[PASSAGE PROVIDED]:
Automatic Generation of Frame Conditions for Array Components
by Claire Dross –
One of the most important challenges for SPARK users is to come up with adequate contracts and annotations, allowing GNATprove to verify the expected properties in a modular way. Among the annotations mandated by the SPARK toolset, the hardest to come up with are probably loop invariants.
As explained in a previous post, loop invariants are assertions that are used as cut point by the GNATprove tool to verify loop statements. In general, it is necessary to explicit in a loop invariant every information computed in the loop statement, or only the information computed in the last iteration will be available for proof.
A good loop invariant not only needs to describe how parts of variables modified by the loop evolve during the loop execution, but should also explicitly state the preservation of unmodified parts of modified variables. This last part is often forgotten, as it seems obvious to developers.
A previous post explains how GNATprove can automatically infer loop invariants for preservation of unmodified record components, and so, even if the record is itself nested inside a record or an array. Recently, this generation was improved to also support the simplest cases of partial array updates.
For a loop that updates an array variable (or an array component of a composite variable) by assigning to one (or more) of its indexes, GNATprove can infer preservation of unmodified fields in two cases:
- If an array is assigned at an index which is constant through the loop iterations, all the other components are preserved.
- If an array is assigned at the loop index, all the following components (or preceding components if the loop is reversed) are preserved.
This can be demonstrated on an example. Let us consider the following loop which swaps lines 5 and 7 of a square matrix of size 10:
type Matrix is array (Positive range <>, Positive range <>) of Natural;
M : Matrix (1 .. 10, 1 .. 10) := (5 => (others => 1),
7 => (others => 2),
others => (others => 0));
Tmp : Natural;
for C in M'Range (2) loop
pragma Loop_Invariant (for all I in M'First (2) .. C - 1 =>
M (5, I) = M'Loop_Entry (7, I)

[SUPPLIED MATERIAL]:

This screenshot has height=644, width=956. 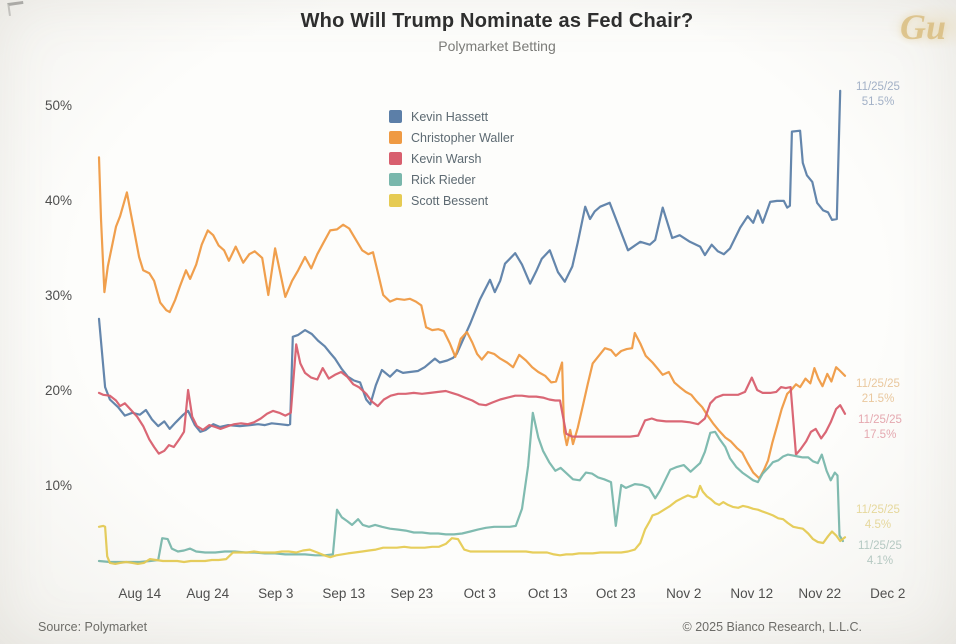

[REQUIREMENT]:
Please return the passage of the SPARK article starting at "For a loop that" and ending at "M'Loop_Entry (7, I)", copied word for word. The lines above have no connection to the SPARK article.

[RESPONSE TO THIS TASK]:
For a loop that updates an array variable (or an array component of a composite variable) by assigning to one (or more) of its indexes, GNATprove can infer preservation of unmodified fields in two cases:
- If an array is assigned at an index which is constant through the loop iterations, all the other components are preserved.
- If an array is assigned at the loop index, all the following components (or preceding components if the loop is reversed) are preserved.
This can be demonstrated on an example. Let us consider the following loop which swaps lines 5 and 7 of a square matrix of size 10:
type Matrix is array (Positive range <>, Positive range <>) of Natural;
M : Matrix (1 .. 10, 1 .. 10) := (5 => (others => 1),
7 => (others => 2),
others => (others => 0));
Tmp : Natural;
for C in M'Range (2) loop
pragma Loop_Invariant (for all I in M'First (2) .. C - 1 =>
M (5, I) = M'Loop_Entry (7, I)